- PROVIDED RECORDS -
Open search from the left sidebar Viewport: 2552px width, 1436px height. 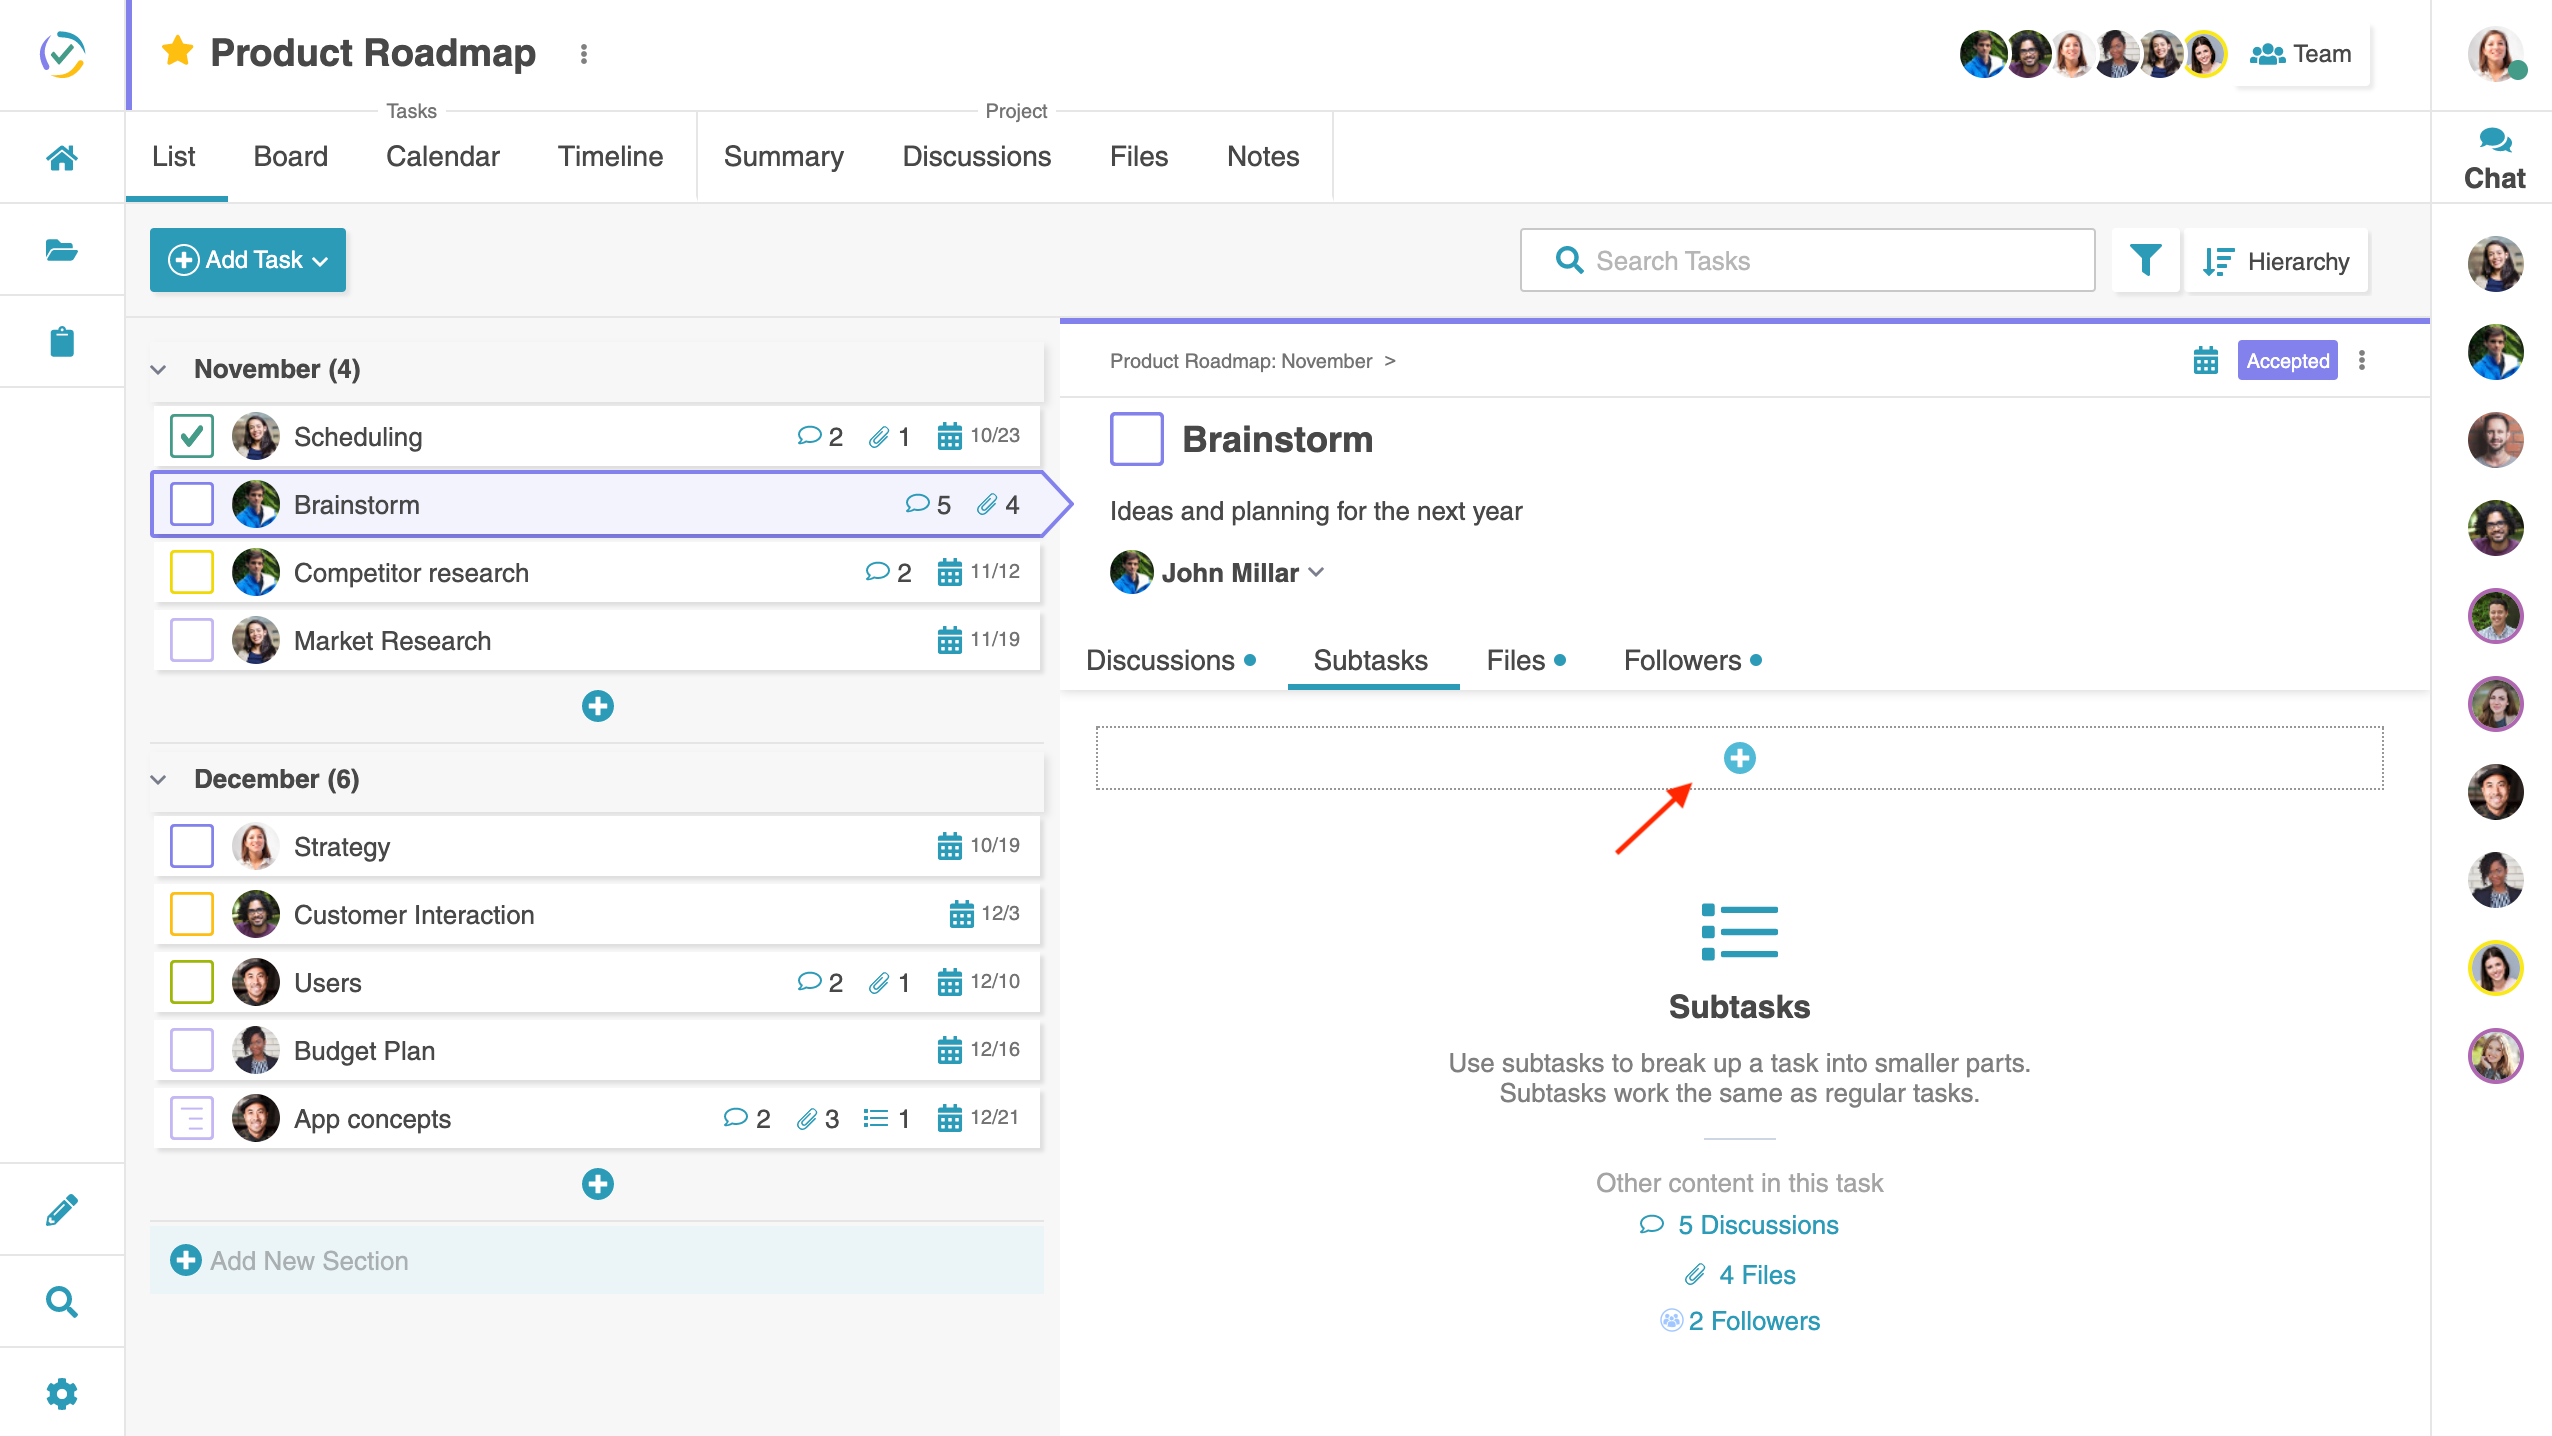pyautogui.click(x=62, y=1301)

...

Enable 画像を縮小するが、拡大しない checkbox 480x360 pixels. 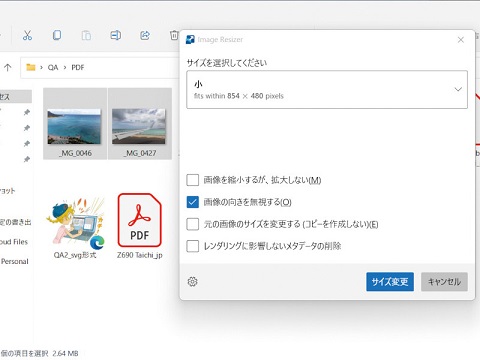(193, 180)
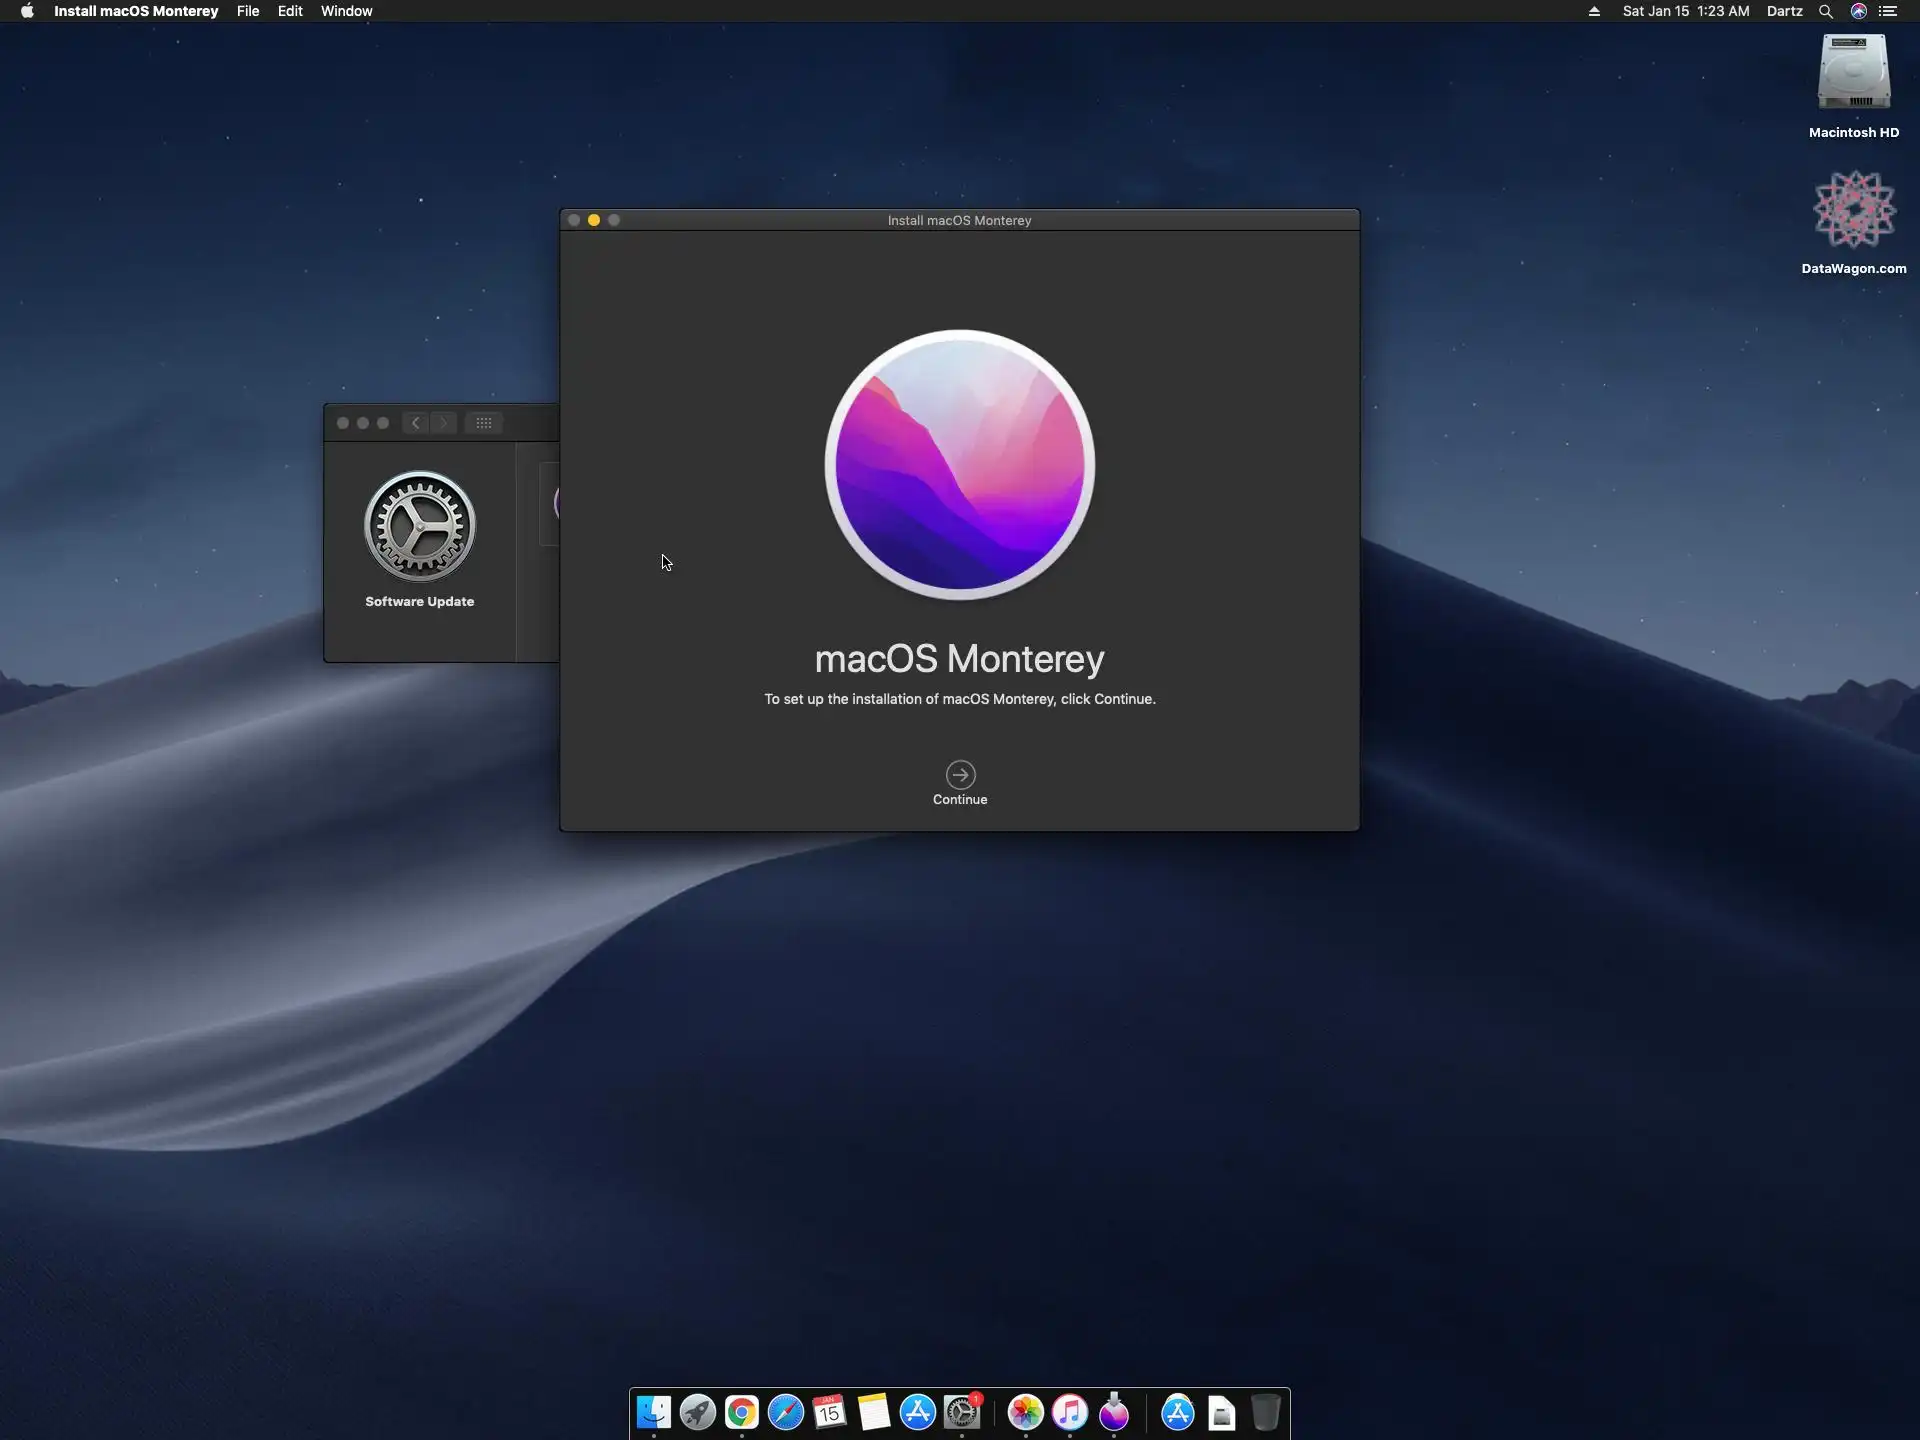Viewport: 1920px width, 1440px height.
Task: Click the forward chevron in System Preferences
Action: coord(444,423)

==

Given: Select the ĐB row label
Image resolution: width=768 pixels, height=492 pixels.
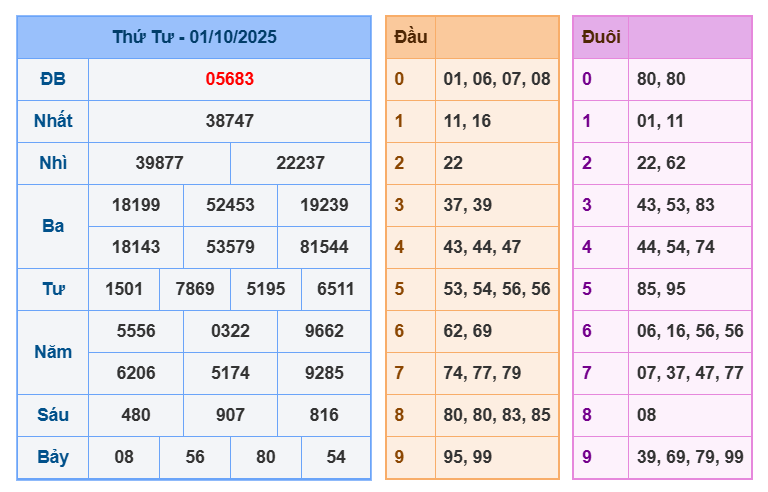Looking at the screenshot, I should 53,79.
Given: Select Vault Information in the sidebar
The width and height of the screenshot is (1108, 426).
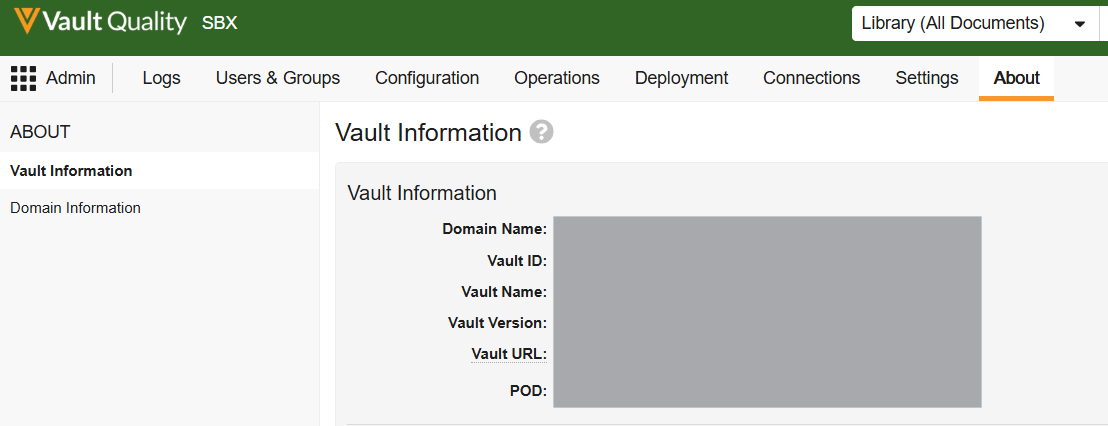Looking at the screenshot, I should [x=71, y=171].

- WHAT TO DO -
Reproduce the listing part that opens with the line containing "Given: Select Vault" and closes with the line containing "Looking at the screenshot, I should [x=71, y=171].", both ends included. Leave the pictures out of the answer.

- COMPLETE OUTPUT -
Given: Select Vault Information in the sidebar
The width and height of the screenshot is (1108, 426).
Looking at the screenshot, I should [x=71, y=171].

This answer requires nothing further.